The blowback from state investment in solar startups is going to be painful -- more so for workers than for politicians. 

My original intention was to write a brief article on SoloPower, a CIGS (copper indium gallium diselenide) thin-film solar startup that just won some cash from Oregon to establish a beachhead factory there. SoloPower is looking to commercialize CIGS solar on flexible substrates for flat and low-slope commercial and industrial rooftops. The firm uses an electroplating-like technology to deposit the CIGS layer cake.

That would have been one of many articles we've written on U.S. states bending over backwards to attract solar startups. Politicians are eager to win jobs for their constituency and to get a piece of that hot greentech action.

States are offering tax breaks on real estate and capital outlays, training for the workforce and whatever it takes to get CEOs and boards to relocate their long-shot startups to solar hot beds like Hopewell Junction, NY and Senatobia, Mississippi.

Here's a partial list of state giveaways to early-stage solar firms:

Government Incentives For Solar Firms

 

Firm

State

Value

Details

AQT (CIGS)

SC

massive incentive program

Job training, tax breaks

Evergreen (c-Si)

MA

up to $58M

Shutting down factory and laying off 800.

HelioVolt (CIGS)

TX

$1M

$1M from the Texas Enterprise Fund calling for the creation of 158 jobs.  The agreement was altered because the requisite jobs were not created.

Solexant (CdTe)

OR

$25M

$25M loan

Solopower (CIGS)

OR

$40M

Loans and tax credits

Spectrawatt

NY

$8M in tax credits

Shutting down factory and laying off more than 100

Stion (CIGS)

MS

$75M

Over the next 5 years, Stion says it expects to invest $500M and create 1,000 jobs in the state.

Abound (CdTe)

IN

$25M

Tax credits, training grants

Twin Creeks (c-Si)

MS

NA

Secretive ion implant technology


Although many of these firms were founded in California, California seems unwilling to offer as much as many other states to keep manufacturing here. The state has offered a large amount of tax breaks to firms such as Solyndra, Nuvosun, Solaria and First Solar's CIGS effort, but has lost AQT, Stion, Twin Creeks, SoloPower and Solexant. (More details are available in this PDF: http://treasurer.ca.gov/caeatfa/staff/20101117/4b.pdf.)
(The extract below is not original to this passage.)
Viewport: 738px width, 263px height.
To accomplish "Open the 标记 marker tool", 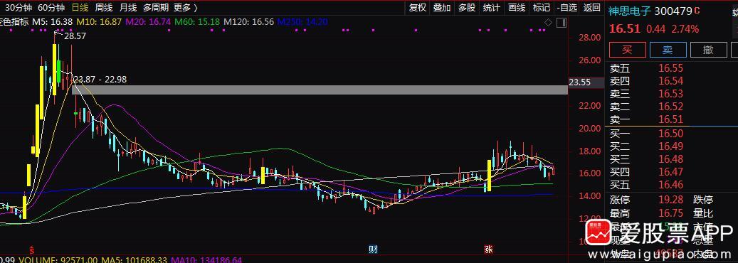I will coord(542,8).
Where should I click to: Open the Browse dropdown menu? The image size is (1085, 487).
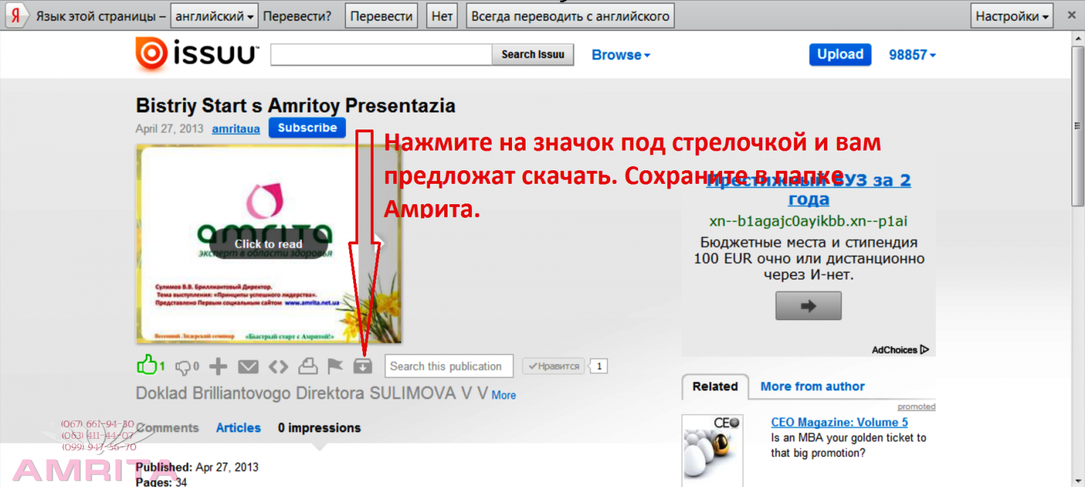(620, 55)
Left off the above table was W Solar's move to Wisconsin, as well as Arizona luring a small Suntech factory to their state, both Asian c-Si firms.  W received $28 million in enterprise zone tax credits.

Still, the recent examples of Spectrawatt and Evergreen closing incentivized factories rings loud and clear -- manufacturing solar panels or cells, especially c-Si, in the U.S. is going to be an enormous challenge. 

Greentech Media Research Solar Analyst MJ Shiao suggests, "The question is really where public subsidies are best suited: scale manufacturing, R&D/innovation, or demand-side. There's certainly a place for all three, but it's difficult to look at the data from the post-2009 solar manufacturing era and think that the U.S. can compete at the gigawatt production scale with [China's] cheap land, cheap labor, low cost loans, and lax environmental and labor policies.  Our subsidies seem best served on our strengths of demand-side and R&D innovation (thin film, CSP, residential leases, PPAs, etc.)."

Most venture capital-funded solar firms are going to fail. That's not cynical; that's just realistic VC math.

For states to bet the farm on these one-in-ten shots to succeed is less than intelligent fiscal policy.  I can only imagine the due diligence performed by these state-level decision makers:

"We've heard solar is the technology of the future. We've heard thin-film solar uses less material and is cheaper. Why, look at the success of First Solar! And the consultant we hired to tell us what we want to hear has told us just that. Here's $50 million in tax credits.  Please build your factory here. We'll help provide roads, electrical hookups, and job training."

Two or three years later, nine out of ten of these firms are going go belly-up, leaving thousands of workers unemployed and the politicians likely unscathed. 

As MJ Shiao claimed and as we've reported, the value for the U.S. in solar is not going to be in panel manufacturing but in the demand-side build and services like constructing solar farms and installing residential photovoltaics.

One or two of these firms will succeed. Hopefully. 

But in most cases, subsidizing doomed solar manufacturing is not going to work out very well -- and we will watch that unfold over the next few years.